新元号『令和』は日本最古の歌集『万葉集』の梅の歌 三十二首の序文から引用されました。
初春の令月にして、気淑く風和らぎ、梅は鏡前の粉を披き、蘭は珮後の香を薫らす (フリガナ:しょしゅんのれいげつにして きよくかぜやわらぎ うめはきょうぜんのこをひらき らんははいごのこうをかおらす)
時は天平 2 年(730 年)の正月、場所は太宰府の大伴旅人の邸宅。 新年の宴にて、招かれた32 人の客がそれぞれ 梅を歌に詠みました。
その 32 首と序文が、万葉集巻五に記されています。
『令和』の基となった上記の序文は、大伴旅人が書いたもので、その舞台となったのは太宰府でありました。
1977 年 4 月に「万葉の詩がきこえる…」という枕ことばで発売させて頂きました 「筑紫もち」。 万葉集4516首のうち596首が詠まれた、この美しき筑紫の国。この万葉びとのおおらかさ、素朴さをお菓子に託しました。

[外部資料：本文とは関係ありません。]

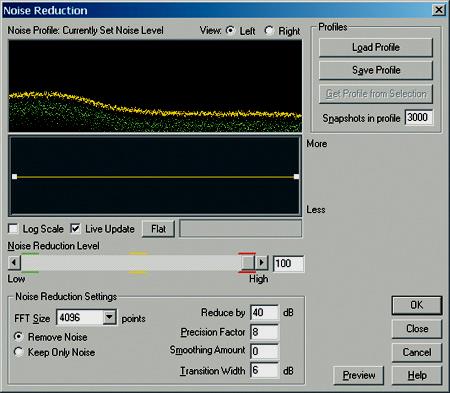Enable the Log Scale checkbox

click(13, 229)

太宰府の大伴旅人邸で詠まれた 32 首のうちの 2 首に、私どもは万葉びとのおおらかさ、 素朴さを感じ、筑紫もちの包装紙に使わせていただいております。
萬代に年は来経とも梅の花 絶ゆるこのなく咲き渡るべし 筑前介佐氏子首 (フリガナ:よろずよに としはきふとも うめのはな たゆることなく さきわたるべし/つくしのみちのくちのすけさじこびと)
梅の花今盛りなり思うどち挿頭にしてな今盛りなり 筑後守葛井大夫 (フリガナ:うめのはな いまさかりなりおもうどち かざしにしてな いまさかりなり/つくしのみちのしりのかみふぢいのたいふ)
新しい元号『令和』が、寒空の中はじめに春を告げる梅の花のように、 明日への希望を咲かせる時代となりますように。
私どもはお菓子づくりをとおして、新しき「令和」の時代も、この美しきふるさとを宣揚してまいります。
これからも如水庵をご愛顧頂きますよう何卒宜しくお願い致します。